Vegetation Management: What It Is and Why It Works
Tri-State’s mission is to provide reliable, affordable and responsible energy to our members and that work includes planning ahead to avoid risks to our transmission system that can cause power outages. These power outages can be caused in many ways, such as: a car hit a pole, lightning struck a transformer or a storm caused a tree to come in contact with a line. While we can’t predict a car crash or mother nature taking its course, we can responsibly manage vegetation in our right-of-ways to help minimize risks from trees, branches and other types of vegetation that could interfere with our transmission lines and cause damage.
Vegetation management refers to the targeted control or elimination of unwanted vegetation like weeds, bushes, branches and trees. One common vegetation management practice for Tri-State is the removal of “danger trees”, which could be a tree that’s leaning towards our lines or is dead, decaying or could contact our lines.
As a transmission provider, Tri-State is regulated by the North American Electric Reliability Corporation (NERC) and we adhere to their reliability standards. NERC Reliability Standards use a results-based approach focusing on performance, risk management and competency. Vegetation management is a requirement within NERC Reliability Standards.
At Tri-State, vegetation management is based on inspection through standard maintenance protocol. Every line is inspected annually, whether by ground or aerial patrol, except for higher risk lines which are inspected by ground patrol annually. During ground patrol, crews walk or drive along the transmission line right-of-way identifying potentially hazardous vegetation. Aerial patrols use a helicopter, drones or other appropriate technology.
Once hazardous vegetation is detected, crews evaluate which trees can be cut safely and without danger of contacting a line. If there are no safety issues, crews are typically able to remove the hazard fairly quickly. If the tree could fall on or come into close proximity to a line, an outage or hot line hold is scheduled with System Operations. The process can take up to a month while affected parties are notified and crews plan the safest route for removing the hazard.
Large-scale projects occur when an area is identified that crews have spent a substantial amount of time in trying to keep it clear or an area that has significant trees or branches that need cleared.
Doug Dean manages Tri-State’s West Maintenance region which spans the western and southern portions of Colorado. “A lot of the lines I manage in the West were built in the seventies,” he explained. “The goal of the Forest Service in the seventies was to use vegetation and terrain to hide power lines so some of the clearing we’re doing now is to get us up-to-date on today’s standards.”
From budgeting and accepting bids from contractors to conducting environmental and archaeology studies, projects require coordination among many stakeholders. Tri-State is fortunate to have a talented and dedicated Lands and Environmental team instrumental in getting projects permitted by private and public entities.
“We all work together as one,” said Tri-State’s Line Supervisor Brad Hauger. “We have everyone’s best interests in mind during these projects.”
Brad plays a key role in several large-scale projects for Tri-State and doesn’t take clearing a right-of-ways lightly. “From a safety aspect, for my line crews and the public, these large-scale projects are crucial.”
Tri-State respects the lands and people affected by large-scale projects so communication begins as soon as a project is identified.

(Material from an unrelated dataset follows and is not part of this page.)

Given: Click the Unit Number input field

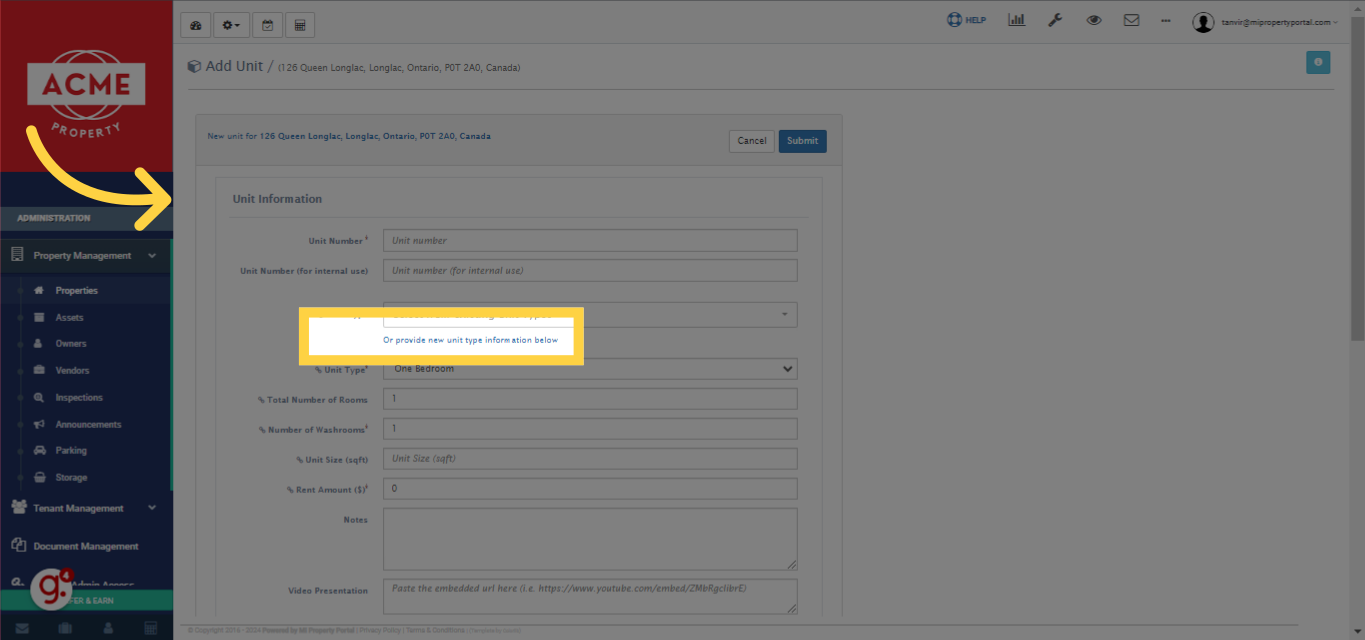Looking at the screenshot, I should pos(589,240).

The Tri-State project team communicates all that could be affected.
Private landowners, and counties, cities and towns, most affected are brought into early conversations, which helps build public understanding on the need for projects and provides project planners with important local perspectives. Tri-State also engages with our members if a project is located in their service territory to help ensure they have the information they need.
Landowners typically have the option of keeping as much of the material (timber) as they would like. Otherwise, the contractor Tri-State hires is responsible and works with the public land managers to decide what to do with the material. Sometimes the material is sold for repurposing or given away as firewood or mulch for the local community. If the project is on public land, Tri-State may pay a fee for the materials' worth based on timber market values.

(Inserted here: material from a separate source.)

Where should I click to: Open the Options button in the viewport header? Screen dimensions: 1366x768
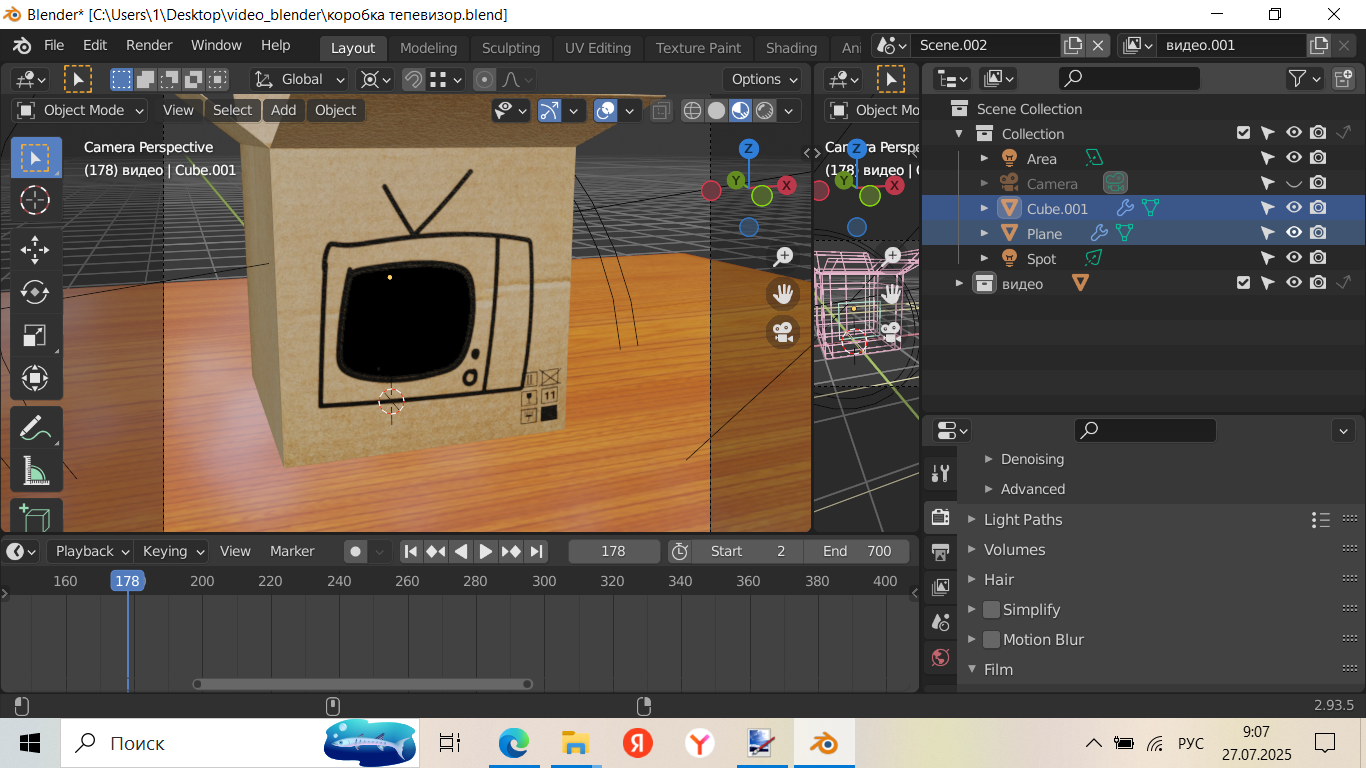(x=765, y=79)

Some public inconveniences during a vegetation management project are unwanted noise or traffic delays, but Tri-State is committed to sharing information, listening to public concerns and questions, and safely working as quickly as possible.
Tri-State is a not-for-profit cooperative of 45 members, including 42 electric distribution cooperatives and public power districts in four states, that together deliver reliable, affordable and responsible power to more than a million electricity consumers across nearly 200,000 square miles of the West. For more information about Tri-State and our Responsible Energy Plan, visit www.tristate.coop.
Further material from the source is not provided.